**Verilen metin**
● ● ● ● ● ● ●

Vergi Usul Kanunu'nun 359. maddesinde ise, vergi kanunlarına göre tutulan veya düzenlenen ve saklanma ve ibraz mecburiyeti bulunan; defter ve kayıtlarda hesap ve muhasebe hileleri yapanlar, gerçek olmayan veya kayda konu işlemlerle ilgisi bulunmayan kişiler adına hesap açanlar veya defterlere kaydı gereken hesap ve işlemleri vergi matrahının azalması sonucunu doğuracak şekilde tamamen veya kısmen başka defter, belge veya diğer kayıt ortamlarına kaydedenler ve defter, kayıt ve belgeleri tahrif edenler veya gizleyenler veya muhteviyatı itibariyle yanıltıcı belge düzenleyenler veya bu belgeleri kullananların kaçakçılık fiilerini işlemiş olacakları düzenlenmiştir.

● ● ● ● ● ● ●

**Veri kesiti**
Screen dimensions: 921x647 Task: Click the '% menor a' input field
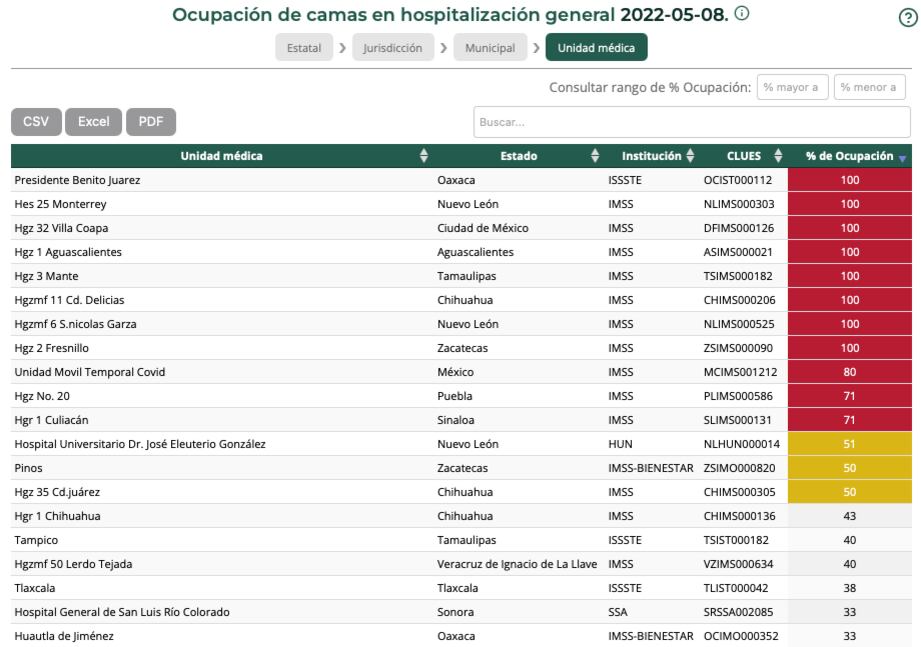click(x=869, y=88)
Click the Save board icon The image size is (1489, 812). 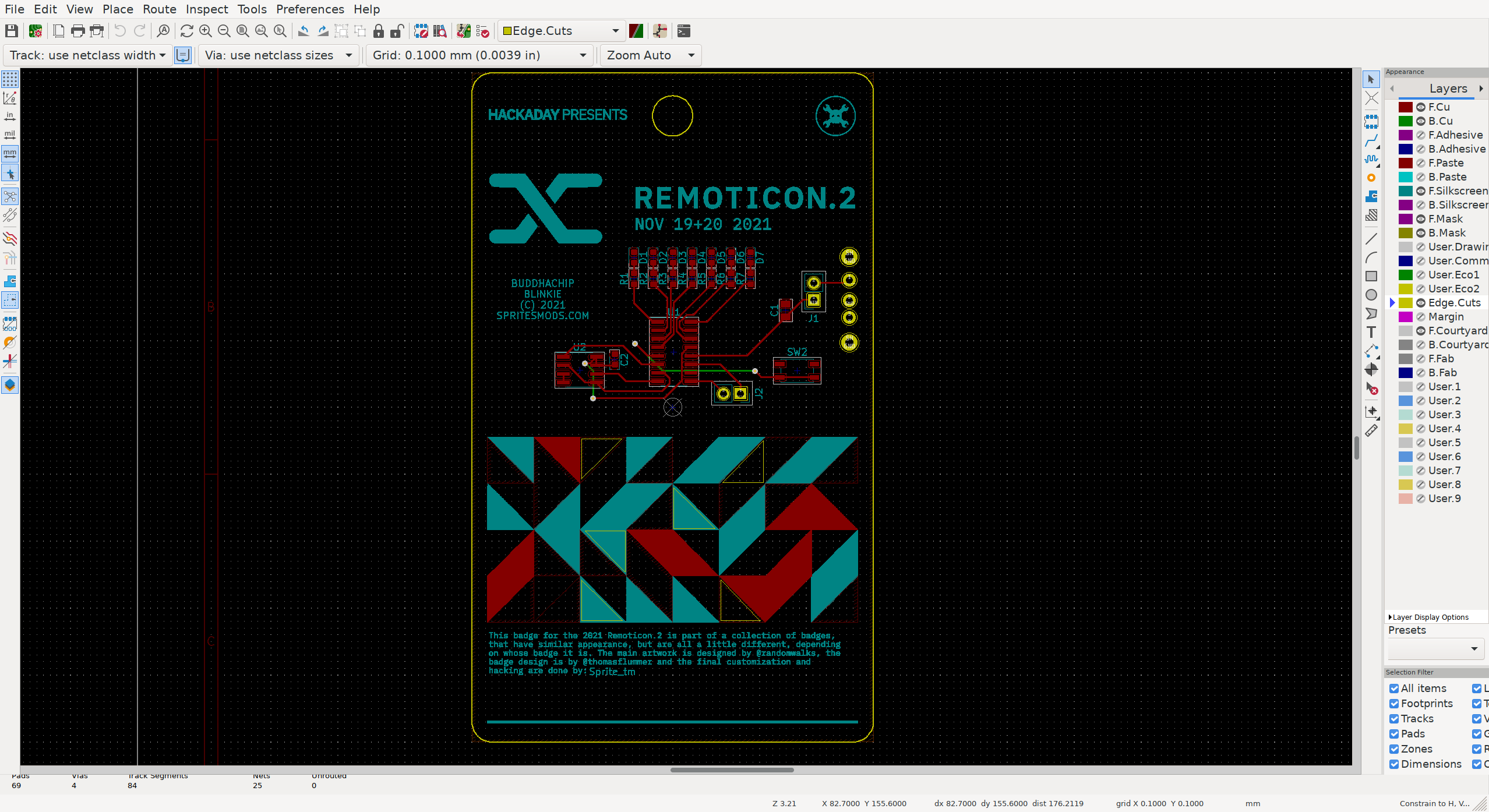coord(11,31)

● ● ● ● ● ● ●

**Yapılacak işler**
A – Vergi Usul Kanunu'nun 359. maddesini anlatan metne göre, defter ve kayıtlarda hesap ve muhasebe hileleri yapanlar hangi fiili işlemiş olur?
B – Vergi Usul Kanunu'nun 359. maddesini anlatan metni son cümlesinden sonra sürdürün.

**Sonuçlar**
A – Kaçakçılık fiillerini işlemiş olurlar.

B –
HUKUKİ DEĞERLENDİRME:
Mahkeme kararının dayandığı hukuki ve kanuni nedenlerle gerekçesi yukarıda açıklanmış bulunan davanın reddi ile usulsüzlük cezasının iptaline ilişkin hüküm fıkraları aynı gerekçe ve nedenlerle Dairemizce de uygun görülmüş olup, temyiz dilekçelerinde ileri sürülen iddialar, sözü geçen hüküm fıkralarının bozulmasını sağlayacak durumda bulunmamıştır.
Davalı idarenin, mahkeme kararının vergi ziyaı cezalarının bir katı aşan kısmının iptaline ilişkin hüküm fıkrasına yönelik temyiz istemine gelince:
Yukarıda sözü edilen düzenlemeler karşısında vergi ziyaı cezasının, ziyaa uğratılan verginin kaç katı üzerinden kesileceğinin, vergi kaybına yol açan eylemin, 213 sayılı Kanun'un 359. maddesinde sayılan eylemlerden olup olmadığına göre belirlenmesi gerekmekte olup cezanın belirlenmesinde kanun koyucunun belirlediği başka bir ölçüt bulunmamaktadır.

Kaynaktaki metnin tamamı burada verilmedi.